Mein Bezirk 2020: "Wir haben uns eine Herkunft geschaffen"
Mit der Eigenständigkeit des Weinbaugebiets hat der Wein aus der Region eine Herkunft bekommen.
TRAISENTAL (je). Vor 20 Jahren waren sich die Winzer im Traisental einig: Das Traisental soll ein eigenes Weinbaugebiet werden. Vorher gehörte man zur Region Donauland-Carnuntum.
"Wir waren immer das fünfte Rad am Wagen, irgendwo im Gebiet dabei, wir waren als Heurigengegend bekannt, weil es viele Heurige gegeben hat, aber weinmäßig sind wir nicht so wahrgenommen worden", beschreibt Winzer Ludwig Neumayer aus Inzersdorf die Situation vor 1995.
Novelle für Veränderung
"Es war kein Einzelfall, dass Leute in Klosterneuburg gestanden sind und gefragt haben, wo Nußdorf oder Wagram ist", beschreibt Walter Pernikl aus Nußdorf die Missverständnisse aufgrund der früheren Zugehörigkeit zum Weinbaugebiet Donauland-Carnuntum.
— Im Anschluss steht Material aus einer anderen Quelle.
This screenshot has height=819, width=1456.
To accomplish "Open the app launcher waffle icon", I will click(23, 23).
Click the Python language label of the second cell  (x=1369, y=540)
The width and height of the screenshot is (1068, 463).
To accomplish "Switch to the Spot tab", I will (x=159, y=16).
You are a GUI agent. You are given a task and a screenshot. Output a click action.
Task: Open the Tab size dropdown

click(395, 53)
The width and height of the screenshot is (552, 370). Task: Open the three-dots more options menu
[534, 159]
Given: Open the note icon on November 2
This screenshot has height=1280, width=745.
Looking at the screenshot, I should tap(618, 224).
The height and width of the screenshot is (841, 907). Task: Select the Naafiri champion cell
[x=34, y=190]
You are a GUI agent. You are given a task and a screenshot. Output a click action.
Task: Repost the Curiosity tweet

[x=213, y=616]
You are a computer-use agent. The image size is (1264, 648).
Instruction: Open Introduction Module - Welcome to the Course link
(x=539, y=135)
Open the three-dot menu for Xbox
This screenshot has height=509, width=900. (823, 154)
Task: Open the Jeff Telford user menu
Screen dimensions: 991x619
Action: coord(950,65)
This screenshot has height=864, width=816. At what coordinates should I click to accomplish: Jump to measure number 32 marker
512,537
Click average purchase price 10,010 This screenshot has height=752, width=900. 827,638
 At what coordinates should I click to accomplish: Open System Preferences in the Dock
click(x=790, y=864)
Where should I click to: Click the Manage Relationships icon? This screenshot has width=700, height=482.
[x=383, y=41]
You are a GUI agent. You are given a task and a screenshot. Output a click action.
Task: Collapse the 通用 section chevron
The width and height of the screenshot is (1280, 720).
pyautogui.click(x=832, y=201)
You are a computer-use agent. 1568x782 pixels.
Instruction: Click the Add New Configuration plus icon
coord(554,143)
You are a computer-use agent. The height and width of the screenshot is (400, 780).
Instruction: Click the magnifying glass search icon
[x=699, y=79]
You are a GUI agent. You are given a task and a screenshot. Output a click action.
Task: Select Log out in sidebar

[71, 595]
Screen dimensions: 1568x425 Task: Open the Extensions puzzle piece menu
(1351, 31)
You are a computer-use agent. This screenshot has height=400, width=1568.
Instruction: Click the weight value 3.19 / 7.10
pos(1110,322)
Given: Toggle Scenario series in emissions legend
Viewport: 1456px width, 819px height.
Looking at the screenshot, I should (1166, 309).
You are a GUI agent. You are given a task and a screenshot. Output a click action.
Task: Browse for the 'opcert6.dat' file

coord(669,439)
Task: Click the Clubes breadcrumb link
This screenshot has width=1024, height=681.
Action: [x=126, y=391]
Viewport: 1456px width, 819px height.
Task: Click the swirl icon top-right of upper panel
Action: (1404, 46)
"Als wir gehört haben, dass es eine Novelle gibt, wussten wir: das ist unsere Chance", schildert Winzer Ludwig Neumayer. Beim Landesweinbauverband habe es zwar geheißen, dass die Novelle schon beschlossen sei, trotzdem habe sein Bruder Karl dann alles koordiniert und mit den roten Weinbaugemeinden Traismauer und Herzogenburg im Rücken wurde der Wunsch der Winzer nach einem eigenständigen Weinbaugebiet dann realisiert.
"Wir haben keine Herkunft gehabt, das ist aber beim Wein ganz etwas Wichtiges, weil beim Wein geht es nicht nur um die Qualität, was immer die sein mag, Geschmack ist subjektiv, darum ist es wichtig, dass man einen Namen bekommt, dass der bekannt wird, weil wenn der Wein und das Gebiet nicht bekannt sind, dann ist es schwierig", weiß Ludwig Neumayer.
Als Beispiel nennt er französische Weine, die bekanntlich die teuersten der Welt sind, weil sie schon Jahrhunderte lang am Markt sind. Für Bordeaux und Burgunder werden unglaubliche Summen bezahlt, weil sie so bekannt sind. "Das ist vergleichbar mit teuren Uhren, da geht es auch nicht um die Zeitnehmung, und beim Wein geht es nicht nur um den Durst und um die Großartigkeit vom Wein, sondern um das ganze Image, ich kaufe letztendlich das ganze Imagepaket", so Neumayer weiter.
Schwere Anfänge
"Früher wurde bei uns Weinbau im Nebenerwerb betrieben, es war nicht notwendig so viel zu tun, weil alles verbraucht wurde", erzählt Walter Pernikl. Mit dem Weinskandal 1985 wurden die Kunden dann vorsichtiger, wollten auf einmal mehr wissen, weil sie das Vertrauen verloren hatte. Die Winzer seien darauf sofort eingestiegen und konnten so über zur Verfügung gestelltes Wissen Weine verkaufen, die vorher nur über den Preis gehandelt wurden. "Billig muss er sein und aus", gilt heute daher nicht mehr als das Leitmotiv von Weinkundschaft. Trotzdem hat es gedauert, bis sich das Weinbaugebiet Traisental einen Namen gemacht hat. "Wenn man auf eine Präsentation gefahren ist, kannte einen niemand, die Leute gehen aber dorthin, wo sie jemanden kennen. Heute schaut es natürlich anders aus", so Ludwig Neumayer. "Das Selbstbewusstsein der Winzer war immer da, ist dann einfach kanalisiert worden", sieht er die Eigenständigkeit immer noch als wichtigen Schritt.